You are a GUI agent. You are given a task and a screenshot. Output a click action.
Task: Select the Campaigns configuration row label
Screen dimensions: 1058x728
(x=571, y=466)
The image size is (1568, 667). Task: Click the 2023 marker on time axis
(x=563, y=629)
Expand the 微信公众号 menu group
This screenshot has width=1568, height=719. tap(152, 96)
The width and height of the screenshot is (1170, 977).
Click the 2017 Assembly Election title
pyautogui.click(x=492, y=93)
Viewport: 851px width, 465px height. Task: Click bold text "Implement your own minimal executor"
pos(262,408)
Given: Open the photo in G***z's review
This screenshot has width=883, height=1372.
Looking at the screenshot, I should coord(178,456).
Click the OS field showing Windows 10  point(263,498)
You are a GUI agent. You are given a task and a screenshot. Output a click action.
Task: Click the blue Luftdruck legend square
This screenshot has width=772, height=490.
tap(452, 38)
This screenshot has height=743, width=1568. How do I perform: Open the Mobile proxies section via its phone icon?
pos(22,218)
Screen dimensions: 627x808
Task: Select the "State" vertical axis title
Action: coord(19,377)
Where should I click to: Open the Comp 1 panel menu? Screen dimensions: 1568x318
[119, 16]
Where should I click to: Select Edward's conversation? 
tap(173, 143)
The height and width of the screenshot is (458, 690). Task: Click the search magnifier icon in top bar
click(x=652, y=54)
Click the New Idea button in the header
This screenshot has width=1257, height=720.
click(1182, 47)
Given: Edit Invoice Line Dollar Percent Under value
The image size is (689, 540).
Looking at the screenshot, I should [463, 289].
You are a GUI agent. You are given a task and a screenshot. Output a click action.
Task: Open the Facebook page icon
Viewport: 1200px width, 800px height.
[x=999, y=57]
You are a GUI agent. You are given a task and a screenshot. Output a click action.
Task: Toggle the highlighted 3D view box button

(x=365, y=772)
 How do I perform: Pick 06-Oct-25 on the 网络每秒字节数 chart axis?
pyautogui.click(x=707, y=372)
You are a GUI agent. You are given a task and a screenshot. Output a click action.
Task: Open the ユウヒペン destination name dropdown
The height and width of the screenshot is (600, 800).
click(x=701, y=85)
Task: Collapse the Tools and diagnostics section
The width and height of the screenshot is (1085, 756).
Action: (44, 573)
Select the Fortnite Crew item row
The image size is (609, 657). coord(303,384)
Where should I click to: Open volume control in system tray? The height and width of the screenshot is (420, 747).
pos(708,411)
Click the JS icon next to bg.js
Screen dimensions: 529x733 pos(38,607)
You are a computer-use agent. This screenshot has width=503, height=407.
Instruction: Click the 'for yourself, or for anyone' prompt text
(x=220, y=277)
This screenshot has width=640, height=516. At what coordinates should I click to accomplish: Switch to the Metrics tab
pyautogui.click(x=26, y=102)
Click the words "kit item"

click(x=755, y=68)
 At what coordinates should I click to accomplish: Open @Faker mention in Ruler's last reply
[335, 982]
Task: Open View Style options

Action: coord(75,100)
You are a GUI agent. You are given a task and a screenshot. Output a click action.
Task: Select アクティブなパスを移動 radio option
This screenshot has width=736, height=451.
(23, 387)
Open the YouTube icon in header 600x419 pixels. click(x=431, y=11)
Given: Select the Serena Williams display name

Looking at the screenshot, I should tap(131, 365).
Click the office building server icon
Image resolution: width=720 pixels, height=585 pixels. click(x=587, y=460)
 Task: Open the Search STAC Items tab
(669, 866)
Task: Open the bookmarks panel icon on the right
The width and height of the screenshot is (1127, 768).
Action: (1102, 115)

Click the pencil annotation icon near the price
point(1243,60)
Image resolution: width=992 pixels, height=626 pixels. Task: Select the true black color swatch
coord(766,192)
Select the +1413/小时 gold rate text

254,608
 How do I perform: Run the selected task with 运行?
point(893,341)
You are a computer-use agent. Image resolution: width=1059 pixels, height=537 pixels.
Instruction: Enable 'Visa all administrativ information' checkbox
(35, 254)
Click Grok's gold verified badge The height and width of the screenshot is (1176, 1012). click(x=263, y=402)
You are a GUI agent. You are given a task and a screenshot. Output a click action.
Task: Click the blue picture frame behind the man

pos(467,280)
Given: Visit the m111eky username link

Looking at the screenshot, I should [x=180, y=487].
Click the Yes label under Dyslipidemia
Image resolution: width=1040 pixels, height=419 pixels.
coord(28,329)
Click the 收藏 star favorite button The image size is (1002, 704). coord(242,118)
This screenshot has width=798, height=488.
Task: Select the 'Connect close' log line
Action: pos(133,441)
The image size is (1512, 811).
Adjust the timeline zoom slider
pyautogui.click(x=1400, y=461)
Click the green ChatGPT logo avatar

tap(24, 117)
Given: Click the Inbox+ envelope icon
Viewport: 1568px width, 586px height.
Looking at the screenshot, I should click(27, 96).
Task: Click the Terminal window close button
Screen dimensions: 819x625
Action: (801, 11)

----------------------------------------

The lines above that hold the word "computer" should be found and copied out.

You are a computer-use agent. This screenshot has width=503, height=407.
You are a computer-use agent. Image resolution: width=1059 pixels, height=537 pixels.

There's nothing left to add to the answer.